Alors, ils admiraient ensemble la profusion terrestre. Plus ils réfléchissaient, plus le miracle de ces formes variées à l’infini, qui semblaient répondre à un ordre secret, leur paraissait époustouflant et mystérieux. Mais ce n’était plus le mystère qu’on leur avait appris à vénérer dans leur enfance, c’était plus étrange, plus vertigineux aussi que la pensée divine à l’œuvre en chaque chose. Tout ce qu’ils voyaient était mû par une mécanique interne, avec ses causes et ses conséquences, qui créaient d’autres causes et d’autres conséquences, et ainsi de suite, comme la science le montrait, sans pouvoir l’expliquer ; un monde avec ses propres règles, des règles presque chimiques, aussi logiques que l’eau qui se change en vapeur quand elle bout, que l’objet qui tombe à terre quand on le lâche, un ordre autonome ayant trait à la présence d’espèces, de plantes protéiformes, quelque chose qui vivait seul, de lui-même, soumis à des influences incessantes. Sauf qu’eux en ignoraient les modalités, et parfois ils se demandaient combien d’années avaient été nécessaires pour que les ancêtres de Prosp se réveillent un jour amputés d’ailes capables de les faire voler.
 

Le désert, croyait-il, devait ressembler à la mer ; ce vide, ou ce lieu plein d’une matière qui n’était pas faite pour l’homme, cet espace qui se fichait complètement que l’homme s’y trouve à l’aise ou pas le transperçait. Au sens propre puisqu’une sorte de flèche s’enfonçait en lui, comme elle l’aurait fait avec un ballon, dégonflant sa peau, la laissant tomber au sol, pauvre chose devenue tout à coup inutile.
À cet instant, il se sentait plus léger qu’un pollen, insignifiant et absolu en même temps. Il savait qu’il appartenait à cet univers à l’instar du caillou à droite de sa chaussure qu’il n’aurait pu différencier d’un autre à trois mètres ; de la vague au loin, qu’il était certain de voir se reformer ailleurs, alors qu’il s’agissait sans doute d’une tout autre vague ; ou du brin d’herbe sur la colline, qui se confondait avec les autres brins d’herbe et pourtant était sans doute unique.

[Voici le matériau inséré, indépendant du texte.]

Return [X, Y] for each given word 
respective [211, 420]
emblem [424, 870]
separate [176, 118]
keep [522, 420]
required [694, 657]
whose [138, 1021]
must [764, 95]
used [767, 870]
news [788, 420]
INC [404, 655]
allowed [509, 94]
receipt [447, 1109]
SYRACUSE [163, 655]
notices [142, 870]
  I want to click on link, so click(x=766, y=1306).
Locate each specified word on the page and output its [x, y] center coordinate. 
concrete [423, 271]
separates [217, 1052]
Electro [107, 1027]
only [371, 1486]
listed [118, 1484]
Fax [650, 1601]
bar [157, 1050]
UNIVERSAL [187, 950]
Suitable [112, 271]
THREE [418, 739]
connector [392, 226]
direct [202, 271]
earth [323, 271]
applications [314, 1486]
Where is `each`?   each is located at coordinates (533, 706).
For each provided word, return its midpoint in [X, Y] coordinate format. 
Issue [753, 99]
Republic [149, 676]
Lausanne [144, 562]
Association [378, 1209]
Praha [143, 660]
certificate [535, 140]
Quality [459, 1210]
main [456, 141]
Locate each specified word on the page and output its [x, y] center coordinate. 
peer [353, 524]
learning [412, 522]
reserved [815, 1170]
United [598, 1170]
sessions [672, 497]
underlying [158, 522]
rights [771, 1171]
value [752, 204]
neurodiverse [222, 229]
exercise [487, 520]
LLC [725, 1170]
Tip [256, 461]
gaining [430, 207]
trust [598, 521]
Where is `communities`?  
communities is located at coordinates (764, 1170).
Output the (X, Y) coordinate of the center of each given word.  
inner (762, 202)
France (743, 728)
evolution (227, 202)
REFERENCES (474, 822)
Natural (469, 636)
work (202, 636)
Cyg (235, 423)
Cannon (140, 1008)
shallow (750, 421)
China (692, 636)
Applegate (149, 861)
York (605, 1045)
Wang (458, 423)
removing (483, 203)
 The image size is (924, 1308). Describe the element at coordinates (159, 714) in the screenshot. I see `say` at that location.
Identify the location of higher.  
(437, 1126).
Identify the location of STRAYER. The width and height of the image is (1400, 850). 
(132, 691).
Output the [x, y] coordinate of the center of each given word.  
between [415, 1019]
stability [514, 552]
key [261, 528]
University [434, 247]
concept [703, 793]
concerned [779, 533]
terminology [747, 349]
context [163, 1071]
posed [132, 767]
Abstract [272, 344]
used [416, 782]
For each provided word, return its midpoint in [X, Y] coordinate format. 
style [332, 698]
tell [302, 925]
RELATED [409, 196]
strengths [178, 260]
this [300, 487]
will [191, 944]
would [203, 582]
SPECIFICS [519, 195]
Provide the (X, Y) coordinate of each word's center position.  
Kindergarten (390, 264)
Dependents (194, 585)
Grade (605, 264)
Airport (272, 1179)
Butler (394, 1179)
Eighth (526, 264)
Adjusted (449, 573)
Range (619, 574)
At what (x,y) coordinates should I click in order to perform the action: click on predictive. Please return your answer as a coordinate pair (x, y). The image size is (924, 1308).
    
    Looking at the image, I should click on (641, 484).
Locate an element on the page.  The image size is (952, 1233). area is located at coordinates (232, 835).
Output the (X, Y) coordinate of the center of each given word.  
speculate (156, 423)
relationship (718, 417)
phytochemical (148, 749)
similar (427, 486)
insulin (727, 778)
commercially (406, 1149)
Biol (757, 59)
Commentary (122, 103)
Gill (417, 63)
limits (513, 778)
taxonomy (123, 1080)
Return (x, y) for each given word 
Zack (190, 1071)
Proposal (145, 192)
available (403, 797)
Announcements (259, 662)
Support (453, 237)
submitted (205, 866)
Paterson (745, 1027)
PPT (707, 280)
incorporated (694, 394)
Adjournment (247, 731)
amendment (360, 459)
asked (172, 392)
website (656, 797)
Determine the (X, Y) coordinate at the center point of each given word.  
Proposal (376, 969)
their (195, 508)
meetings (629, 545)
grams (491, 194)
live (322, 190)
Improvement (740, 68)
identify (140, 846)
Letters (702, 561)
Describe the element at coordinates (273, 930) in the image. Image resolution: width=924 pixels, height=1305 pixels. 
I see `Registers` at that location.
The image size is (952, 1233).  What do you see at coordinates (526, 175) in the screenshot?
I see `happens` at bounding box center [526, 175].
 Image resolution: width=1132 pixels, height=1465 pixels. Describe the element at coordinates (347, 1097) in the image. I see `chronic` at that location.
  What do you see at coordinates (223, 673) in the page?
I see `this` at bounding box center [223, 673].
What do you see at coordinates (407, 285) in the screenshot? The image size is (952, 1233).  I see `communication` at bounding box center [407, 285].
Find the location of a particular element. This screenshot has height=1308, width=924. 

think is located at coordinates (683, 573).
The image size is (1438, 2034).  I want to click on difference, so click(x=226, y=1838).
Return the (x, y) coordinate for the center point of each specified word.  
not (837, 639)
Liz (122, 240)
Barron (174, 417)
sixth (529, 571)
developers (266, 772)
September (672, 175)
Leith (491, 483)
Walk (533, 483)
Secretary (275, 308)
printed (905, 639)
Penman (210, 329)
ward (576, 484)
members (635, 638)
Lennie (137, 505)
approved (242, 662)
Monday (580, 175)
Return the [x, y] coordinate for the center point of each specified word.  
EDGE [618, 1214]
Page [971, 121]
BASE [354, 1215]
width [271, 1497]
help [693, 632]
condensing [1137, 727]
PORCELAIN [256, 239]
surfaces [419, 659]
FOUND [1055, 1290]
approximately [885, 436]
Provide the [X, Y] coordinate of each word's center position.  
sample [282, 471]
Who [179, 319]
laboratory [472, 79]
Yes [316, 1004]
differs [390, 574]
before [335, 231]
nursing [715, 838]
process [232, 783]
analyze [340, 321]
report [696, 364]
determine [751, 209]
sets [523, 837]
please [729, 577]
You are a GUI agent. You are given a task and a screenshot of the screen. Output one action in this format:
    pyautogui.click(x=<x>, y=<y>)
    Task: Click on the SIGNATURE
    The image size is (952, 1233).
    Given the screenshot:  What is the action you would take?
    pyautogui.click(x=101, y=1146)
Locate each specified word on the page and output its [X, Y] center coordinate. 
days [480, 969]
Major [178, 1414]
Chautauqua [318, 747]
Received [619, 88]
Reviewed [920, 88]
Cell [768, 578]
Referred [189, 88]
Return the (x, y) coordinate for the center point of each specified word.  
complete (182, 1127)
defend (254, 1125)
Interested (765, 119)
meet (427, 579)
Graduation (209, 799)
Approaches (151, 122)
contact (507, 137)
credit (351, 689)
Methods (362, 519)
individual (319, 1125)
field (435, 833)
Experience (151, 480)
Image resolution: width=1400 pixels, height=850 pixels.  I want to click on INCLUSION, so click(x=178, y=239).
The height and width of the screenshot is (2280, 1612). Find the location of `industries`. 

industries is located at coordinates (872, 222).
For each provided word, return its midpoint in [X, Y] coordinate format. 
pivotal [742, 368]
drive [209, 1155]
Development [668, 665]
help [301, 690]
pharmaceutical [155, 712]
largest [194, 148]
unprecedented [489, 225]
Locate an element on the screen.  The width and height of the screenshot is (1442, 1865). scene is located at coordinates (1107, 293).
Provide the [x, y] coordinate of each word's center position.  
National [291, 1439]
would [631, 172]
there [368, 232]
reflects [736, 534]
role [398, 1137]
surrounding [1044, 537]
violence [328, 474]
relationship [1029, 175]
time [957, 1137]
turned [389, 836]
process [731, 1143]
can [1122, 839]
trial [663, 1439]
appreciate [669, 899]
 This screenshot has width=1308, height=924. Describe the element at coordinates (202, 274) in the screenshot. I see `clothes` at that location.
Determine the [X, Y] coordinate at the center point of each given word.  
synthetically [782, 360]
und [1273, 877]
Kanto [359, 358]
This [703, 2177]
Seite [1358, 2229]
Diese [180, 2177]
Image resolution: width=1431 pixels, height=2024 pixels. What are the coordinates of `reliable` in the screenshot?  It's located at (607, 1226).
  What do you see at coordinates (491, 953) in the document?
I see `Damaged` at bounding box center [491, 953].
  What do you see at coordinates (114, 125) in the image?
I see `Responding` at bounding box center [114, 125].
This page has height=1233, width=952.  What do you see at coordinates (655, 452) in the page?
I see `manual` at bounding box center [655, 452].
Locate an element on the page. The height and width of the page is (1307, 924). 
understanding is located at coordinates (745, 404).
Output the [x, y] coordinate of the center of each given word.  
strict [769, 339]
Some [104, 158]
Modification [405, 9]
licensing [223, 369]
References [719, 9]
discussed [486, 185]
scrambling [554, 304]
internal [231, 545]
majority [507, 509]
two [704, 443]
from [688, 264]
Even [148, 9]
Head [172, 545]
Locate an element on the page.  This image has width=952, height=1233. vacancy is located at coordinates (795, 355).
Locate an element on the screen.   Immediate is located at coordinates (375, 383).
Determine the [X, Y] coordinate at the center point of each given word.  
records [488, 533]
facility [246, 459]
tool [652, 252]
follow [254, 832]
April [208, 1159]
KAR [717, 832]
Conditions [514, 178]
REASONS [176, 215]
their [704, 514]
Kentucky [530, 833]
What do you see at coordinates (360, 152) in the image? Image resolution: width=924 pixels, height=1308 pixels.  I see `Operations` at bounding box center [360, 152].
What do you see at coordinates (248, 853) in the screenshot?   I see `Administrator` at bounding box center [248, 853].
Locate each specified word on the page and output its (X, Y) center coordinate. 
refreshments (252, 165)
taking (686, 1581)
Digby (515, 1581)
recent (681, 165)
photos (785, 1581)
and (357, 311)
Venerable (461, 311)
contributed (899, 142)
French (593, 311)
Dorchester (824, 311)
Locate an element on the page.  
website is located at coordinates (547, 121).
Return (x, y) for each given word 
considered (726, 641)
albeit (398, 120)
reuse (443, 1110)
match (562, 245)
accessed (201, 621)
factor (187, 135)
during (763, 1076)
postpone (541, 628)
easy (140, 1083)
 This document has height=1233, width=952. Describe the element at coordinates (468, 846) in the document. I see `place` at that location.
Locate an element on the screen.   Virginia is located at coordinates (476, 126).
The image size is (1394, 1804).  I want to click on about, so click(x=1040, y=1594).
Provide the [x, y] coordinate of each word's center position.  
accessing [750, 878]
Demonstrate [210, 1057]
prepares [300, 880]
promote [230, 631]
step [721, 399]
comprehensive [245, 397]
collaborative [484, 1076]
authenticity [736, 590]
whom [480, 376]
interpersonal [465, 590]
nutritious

Soudain, l’être humain n’avait plus d’importance dans ce monde qui respirait seul, de lui-même, de cet univers indifférent à sa présence, qui existait avant qu’un être humain ne le regarde et qui continuerait après. Ni plus ni moins important qu’un copeau parmi des milliards de copeaux, il n’était plus rien, plus rien qui eût un nom, une corpulence, une odeur, des habitudes, des goûts, une individualité changeante. Et bizarrement il se sentait plus libre, rassuré d’être identique à la vague, de tenir compagnie à la mouche qui volait sur le sable noir, plus fort de discuter, infime, modeste et égal à toutes choses, avec cet univers infini qui ne lui répondait pas.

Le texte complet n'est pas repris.